◆ Assignment:
Your task is to copy every line of the records below that contains "pixels".

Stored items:
· · · ·

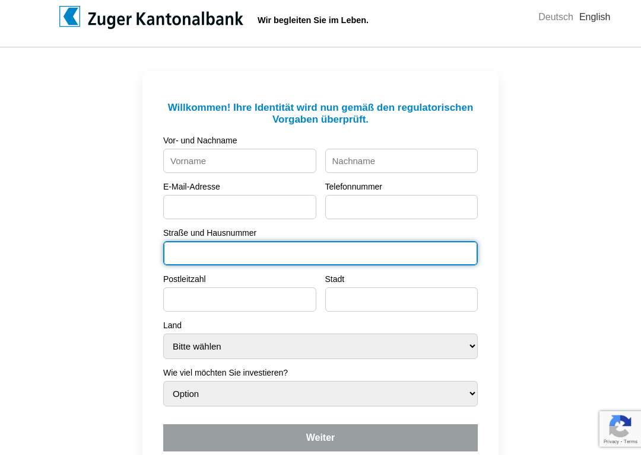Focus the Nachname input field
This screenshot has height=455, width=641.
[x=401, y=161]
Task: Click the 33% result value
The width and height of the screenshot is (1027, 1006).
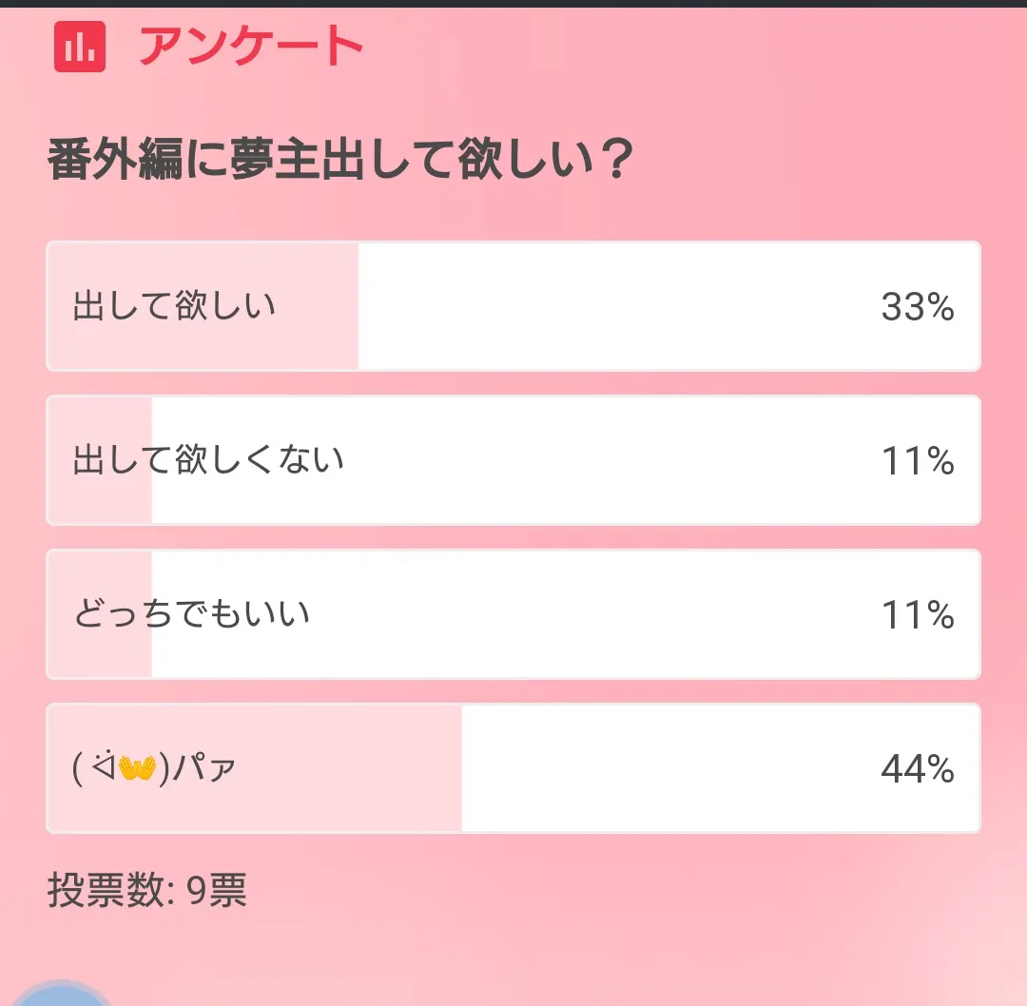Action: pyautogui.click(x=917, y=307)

· · · ·

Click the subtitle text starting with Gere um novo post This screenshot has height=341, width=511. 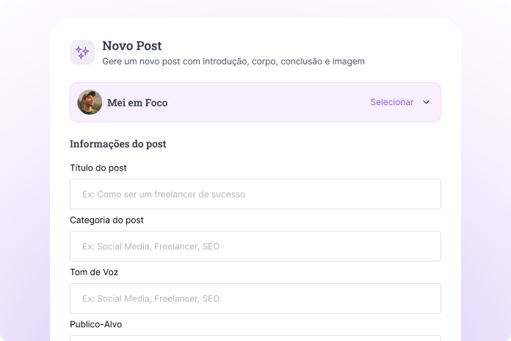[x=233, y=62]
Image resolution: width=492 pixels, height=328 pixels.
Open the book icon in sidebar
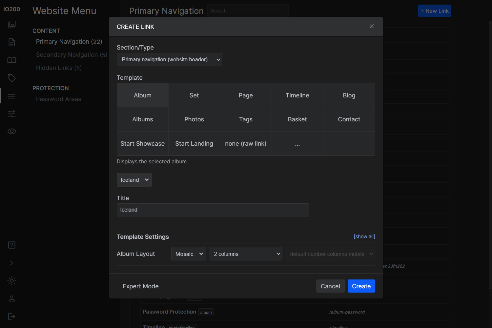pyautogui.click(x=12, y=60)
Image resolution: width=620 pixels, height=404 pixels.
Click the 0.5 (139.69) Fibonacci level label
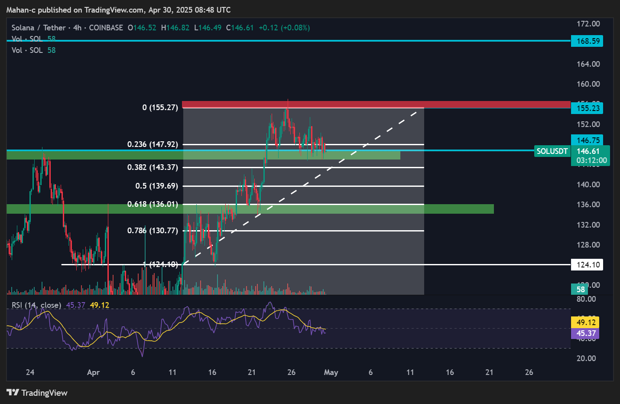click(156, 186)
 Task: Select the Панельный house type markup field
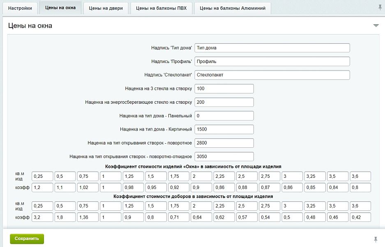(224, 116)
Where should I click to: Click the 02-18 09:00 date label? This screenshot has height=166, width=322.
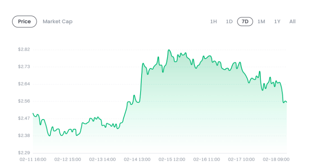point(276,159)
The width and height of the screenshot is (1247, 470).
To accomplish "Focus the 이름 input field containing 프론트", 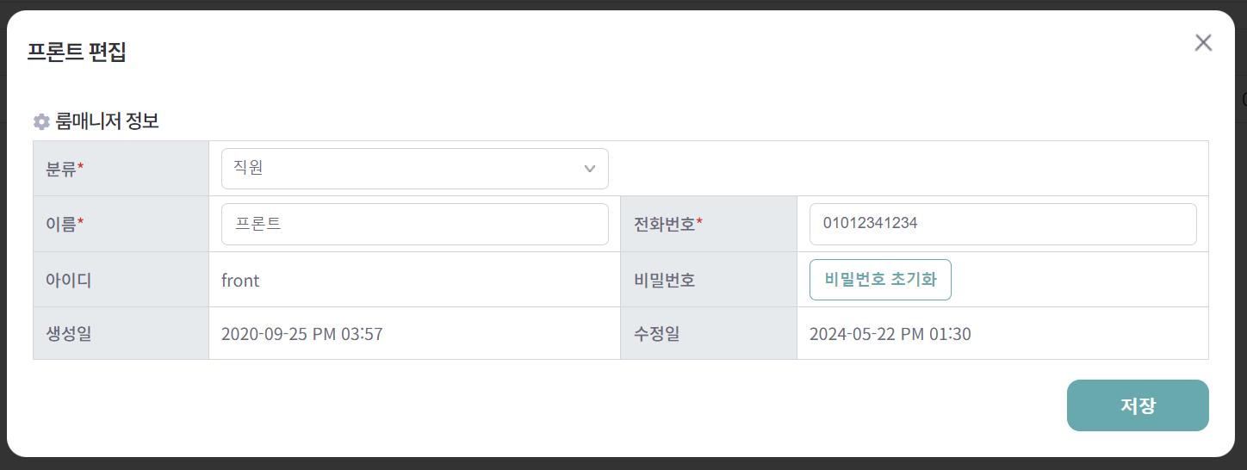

· · · ·

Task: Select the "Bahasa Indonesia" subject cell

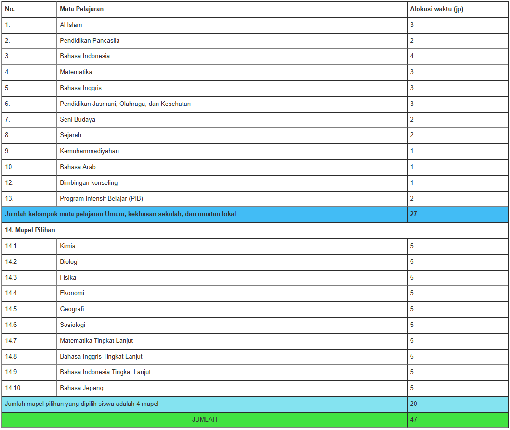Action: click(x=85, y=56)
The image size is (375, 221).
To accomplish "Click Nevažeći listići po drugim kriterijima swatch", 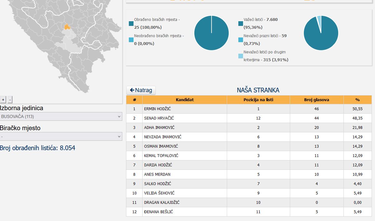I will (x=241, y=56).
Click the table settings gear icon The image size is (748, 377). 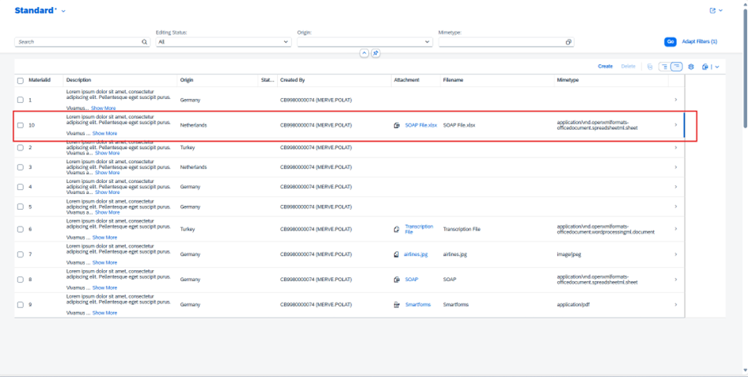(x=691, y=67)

· · · ·

◆ Solution to this task:
Image resolution: width=492 pixels, height=328 pixels.
Image resolution: width=620 pixels, height=404 pixels.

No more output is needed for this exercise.